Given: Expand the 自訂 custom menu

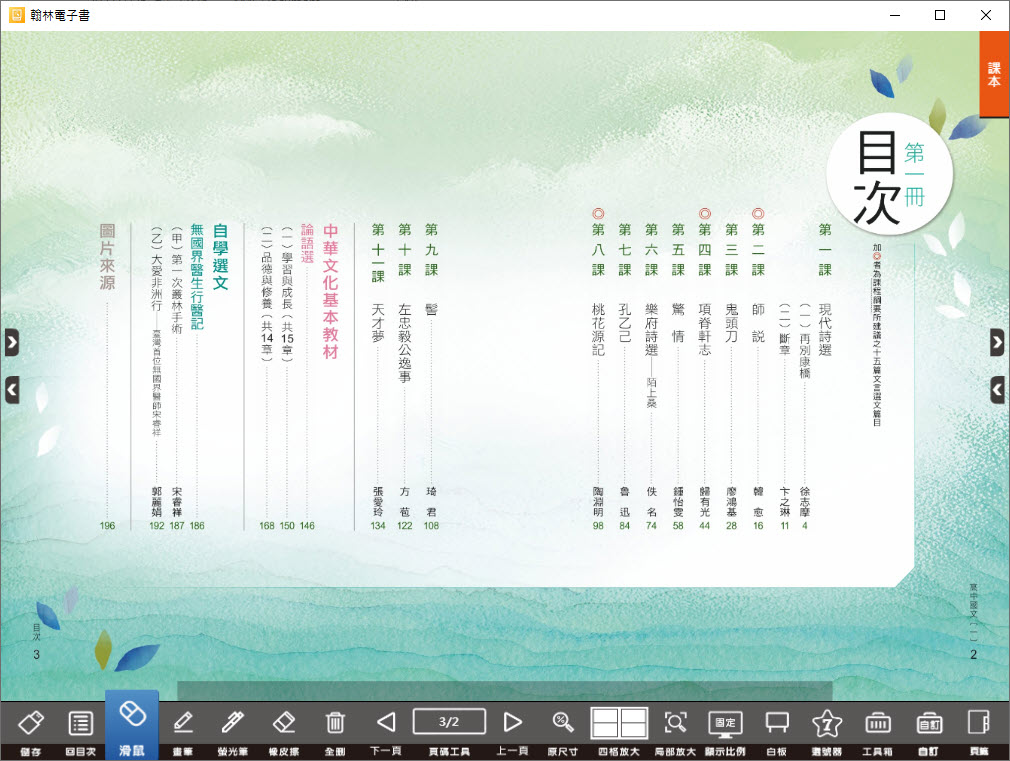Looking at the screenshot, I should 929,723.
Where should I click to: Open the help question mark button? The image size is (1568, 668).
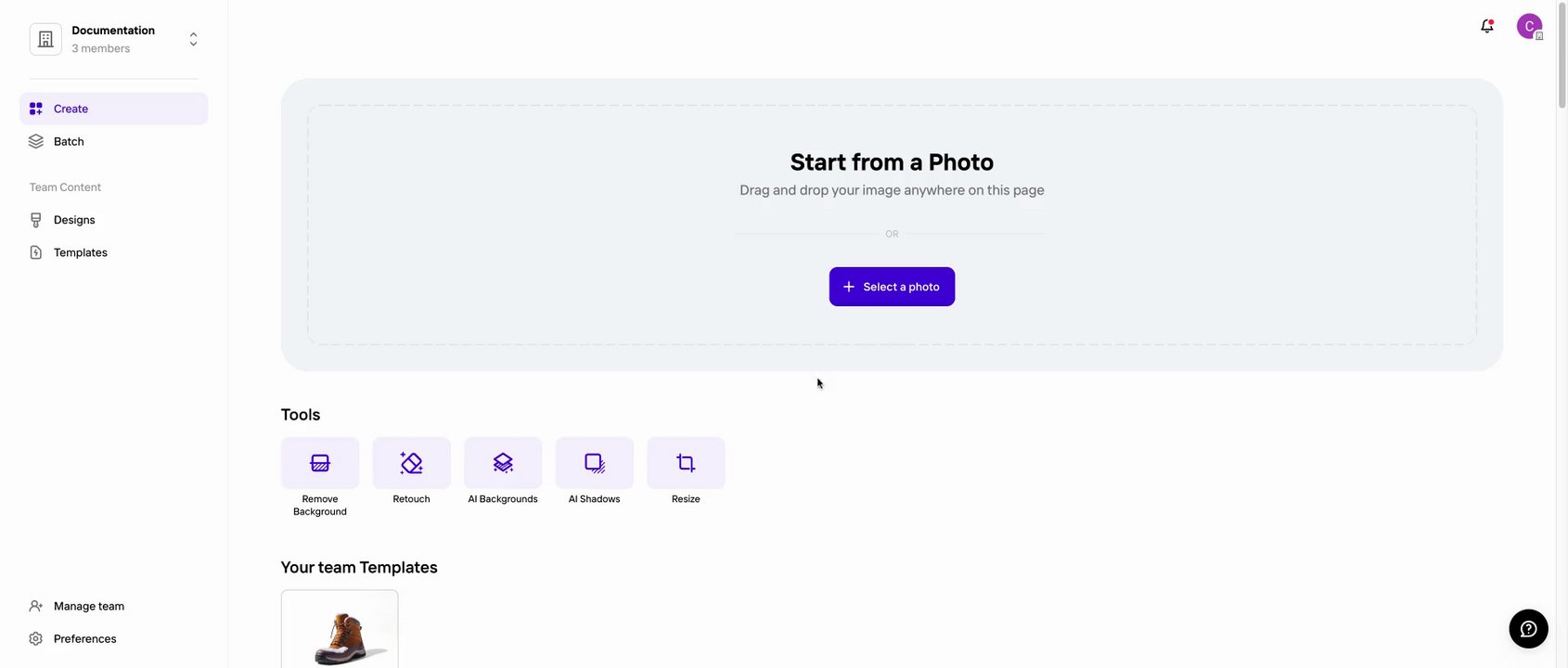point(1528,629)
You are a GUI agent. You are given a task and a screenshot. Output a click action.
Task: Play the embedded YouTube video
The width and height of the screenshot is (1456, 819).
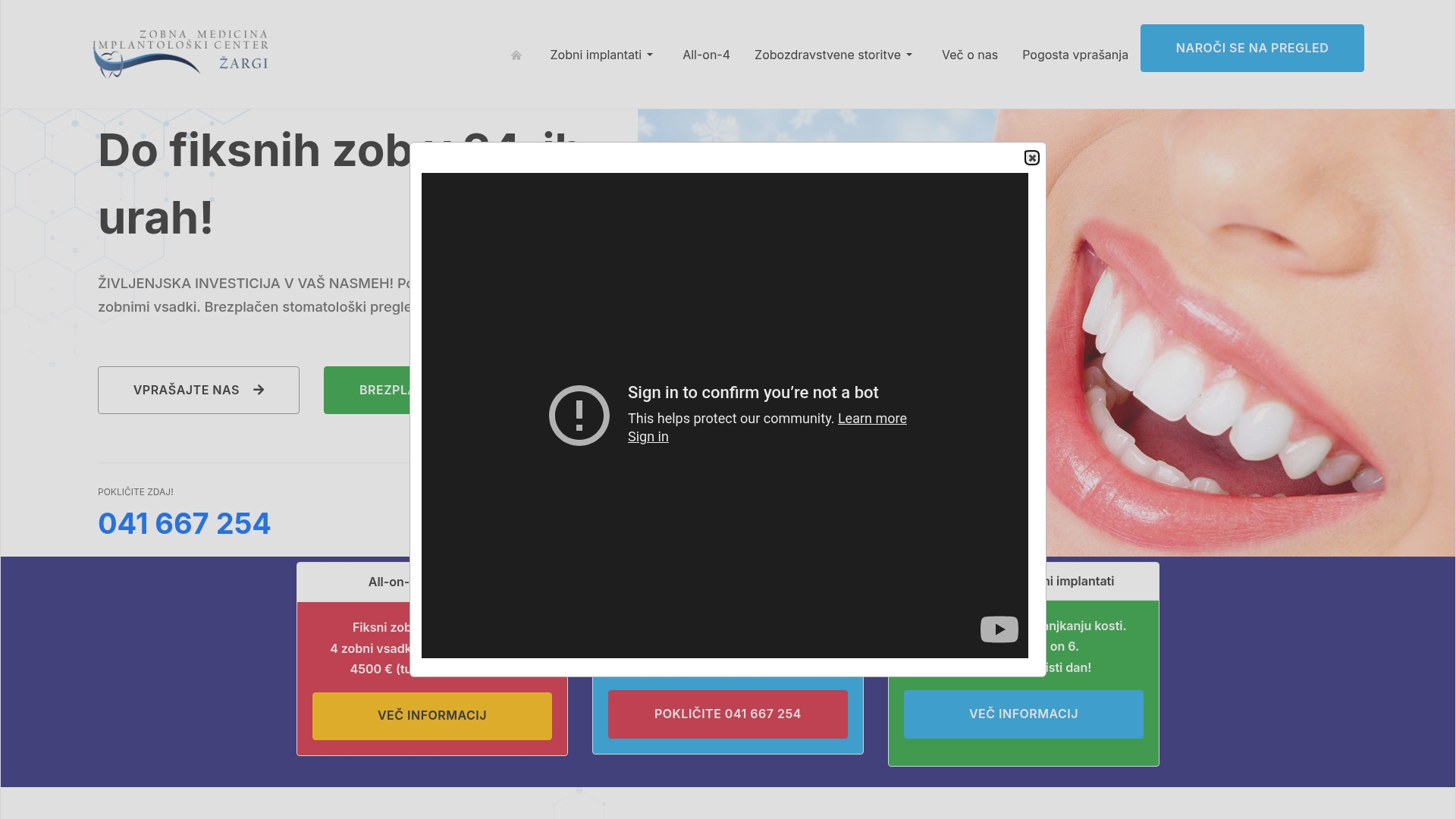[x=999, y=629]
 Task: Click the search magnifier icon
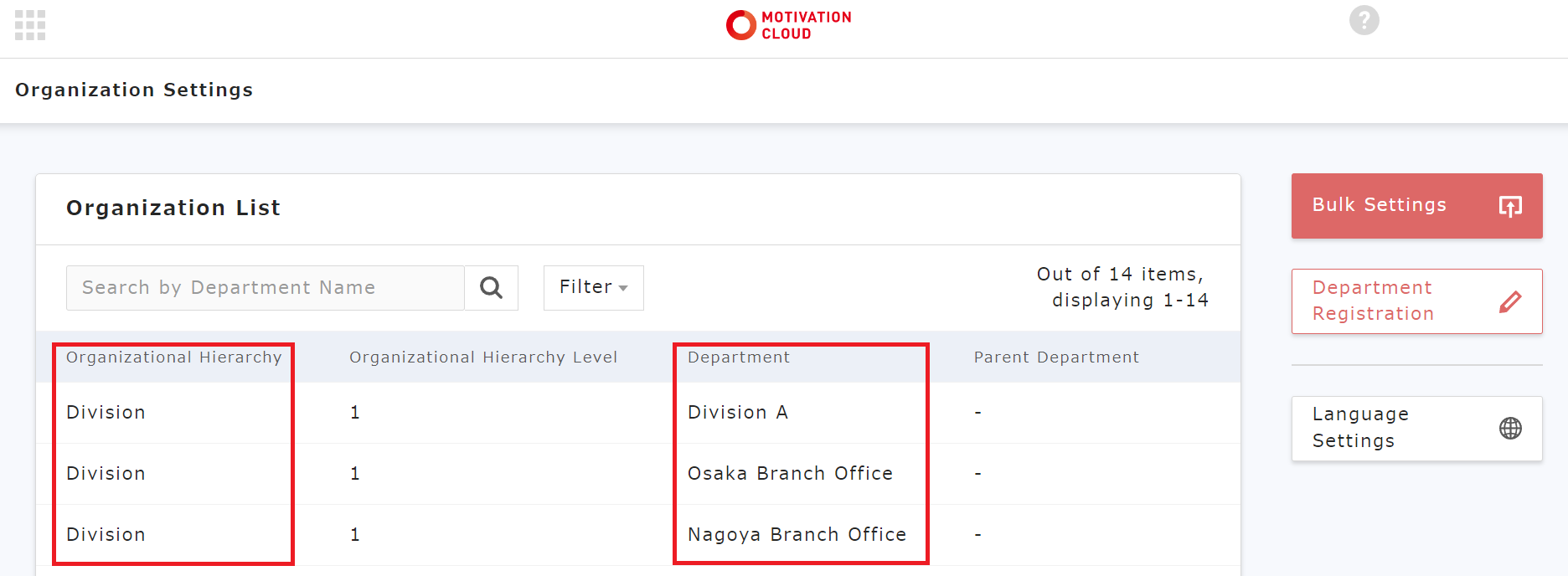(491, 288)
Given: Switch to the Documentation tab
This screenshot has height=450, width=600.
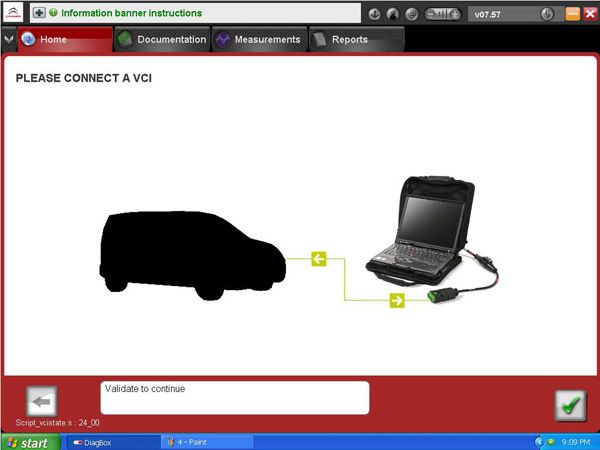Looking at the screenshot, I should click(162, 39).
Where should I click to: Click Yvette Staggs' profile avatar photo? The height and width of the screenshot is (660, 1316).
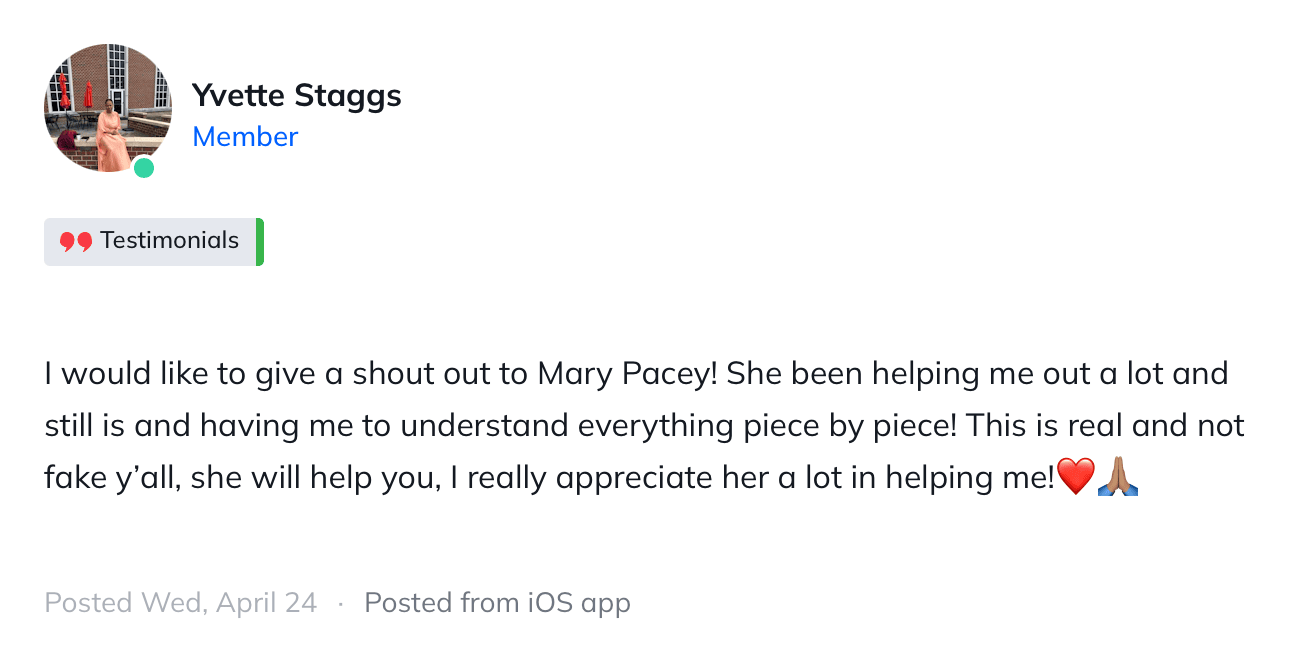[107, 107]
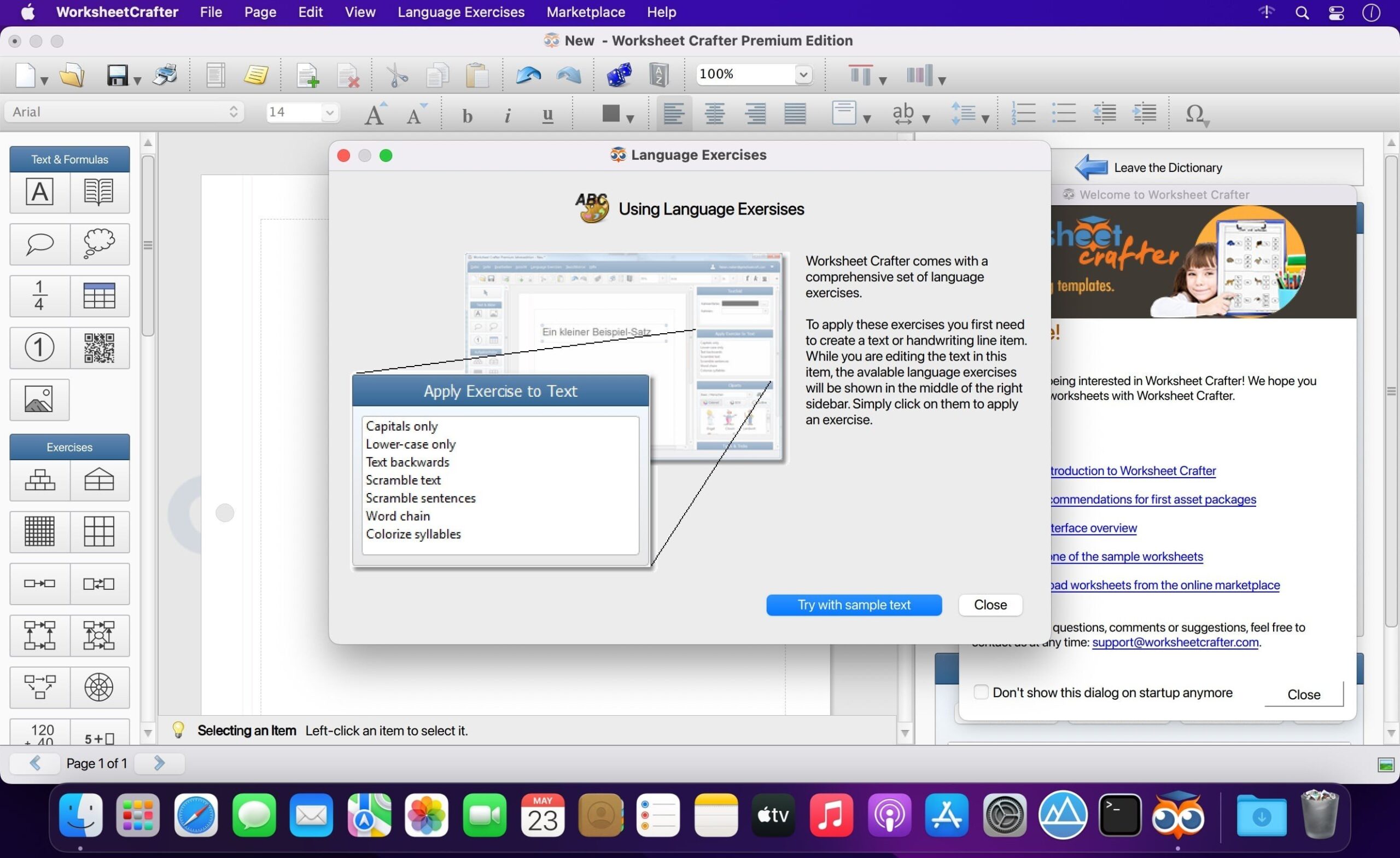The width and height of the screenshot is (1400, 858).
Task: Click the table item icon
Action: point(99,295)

What is being asked:
Please set out the lines above as a numbered list, from the line containing "Task: Click the search magnifier icon" through the last line, both included. Skip any blank lines and leave the pictures out.

Exercise answer:
1.  Task: Click the search magnifier icon
2. (491, 288)
3. Given: Switch to the Documentation tab
4. This screenshot has height=450, width=600.
5. Looking at the screenshot, I should click(162, 39).
6. Where should I click to: Click Yvette Staggs' profile avatar photo? The height and width of the screenshot is (660, 1316).
7. [107, 107]
8. The width and height of the screenshot is (1400, 858).
9. Task: Click the table item icon
10. Action: point(99,295)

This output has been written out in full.